Interrogé sur la posture médiane que devrait adopter un leader religieux, l’imam Diarra a été formel : « un Imam doit prendre ses responsabilités afin de ne pas induire les fidèles en erreur », a-t-il martelé.

Le guide islamique s’est dit offusqué que l’on essaye de transposer toute la culture occidentale en Côte d’Ivoire. « Nous allons dénoncer ce qu’ils sont en train de manigancer », a-t-il averti, expliquant qu’avant le mariage, le futur mari doit se prononcer explicitement sur sa volonté à prendre en charge l’épouse, à la protéger et à subvenir à ses besoins.

Même en cas de démence constaté chez l’homme, c’est le frère du mari ou à défaut le fils majeur qui devient chef de famille et non l’épouse, a fait observer l’imam qui s’exprimait à la faveur d’un entretien mené séparément par l’AIP avec chacun des chefs religieux du département d’Agboville.

Tout en s’interrogeant sur l’enjeu de ce projet de loi, le pasteur Jean Mel de l’église méthodiste unie a réaffirmé que la Bible est formelle et qu’il n’y a aucune possibilité que la femme soit chef de famille. « Il n’y a aucune ambigüité sur ce point », assure le pasteur.

Selon lui, même en absence de l’homme, la femme assure mais ne devient pas chef de famille. « C’est à l’homme que Dieu a confié le foyer, mais pas aux deux », soutient pasteur Jean Mel.

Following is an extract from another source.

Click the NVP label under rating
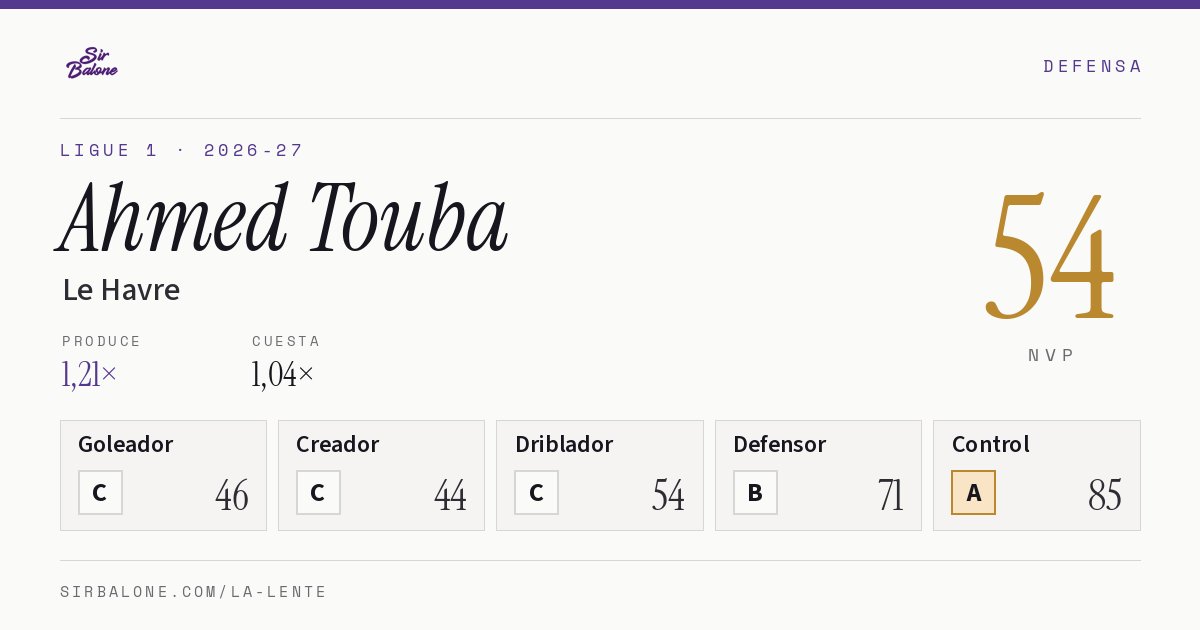The image size is (1200, 630). pyautogui.click(x=1051, y=355)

Il a précisé que c’est la parole de Dieu qui va perdurer et non l’orientation que veut en donner l’homme.

Après avoir réaffirmé la primauté de l’homme, le serviteur de Dieu a exhorté le mari à ne pas chercher à s’imposer à tout prix dans la vie du couple. « Il faut s’entendre, même si le mari demeure le chef de famille ».

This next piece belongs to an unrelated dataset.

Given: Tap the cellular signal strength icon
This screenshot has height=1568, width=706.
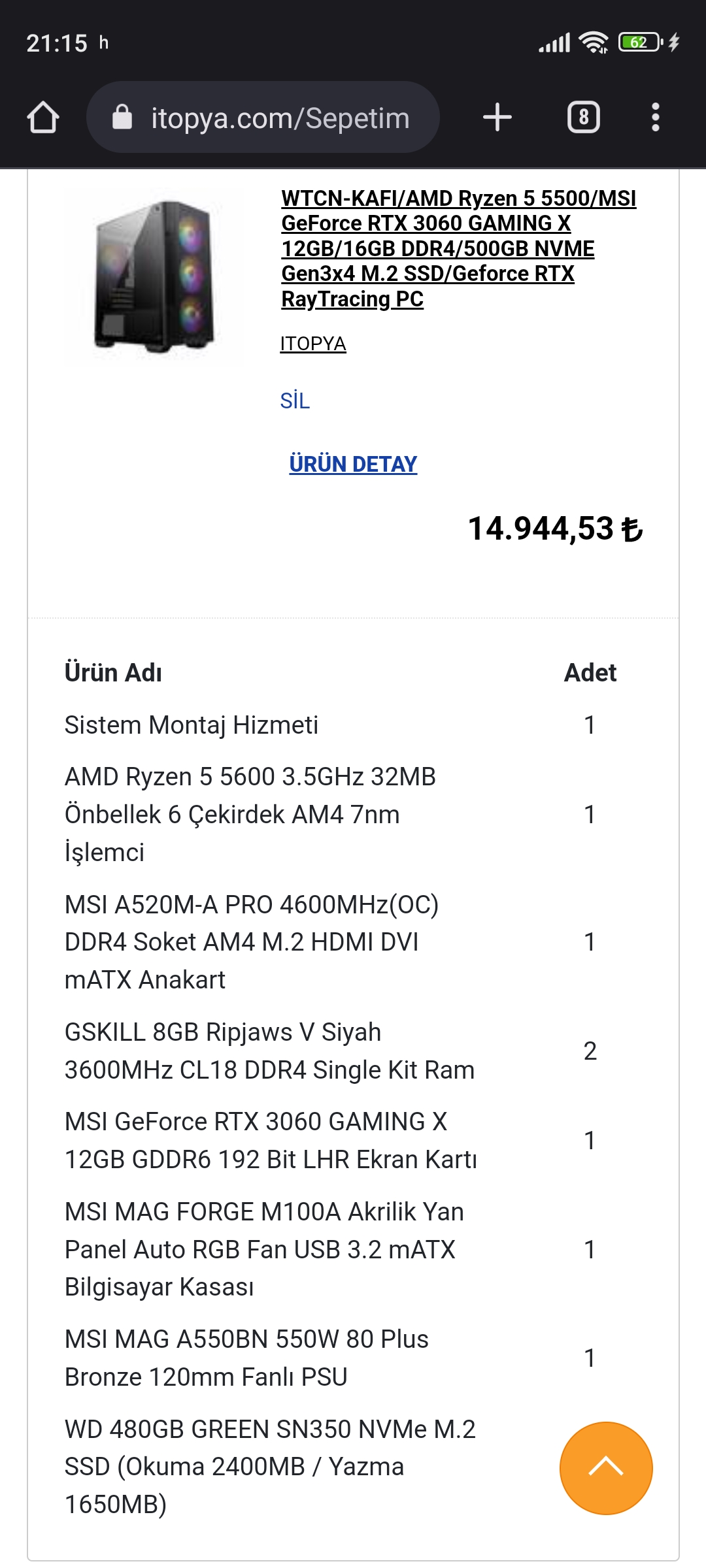Looking at the screenshot, I should (x=554, y=43).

Un prêtre catholique qui a préféré garder l’anonymat, a soutenu aussi que bibliquement l’homme est le chef de famille. Néanmoins, souligne-t-il, l’homme et la femme faisant un après le mariage, il n’y a pas d’inconvénient à ce que les époux soient conjointement responsables du foyer. « De toute façon, vous représentez le même corps et le même esprit et vous devez vivre en communion », ajoute le prélat.

Des députés ont voté en commission, un projet de loi modifiant la loi sur le mariage. L’article 58 qui permet à la femme d’être également est diversement apprécié en Côte d’Ivoire. L’article 58 ancien faisait de l’homme, l’unique chef de la famille.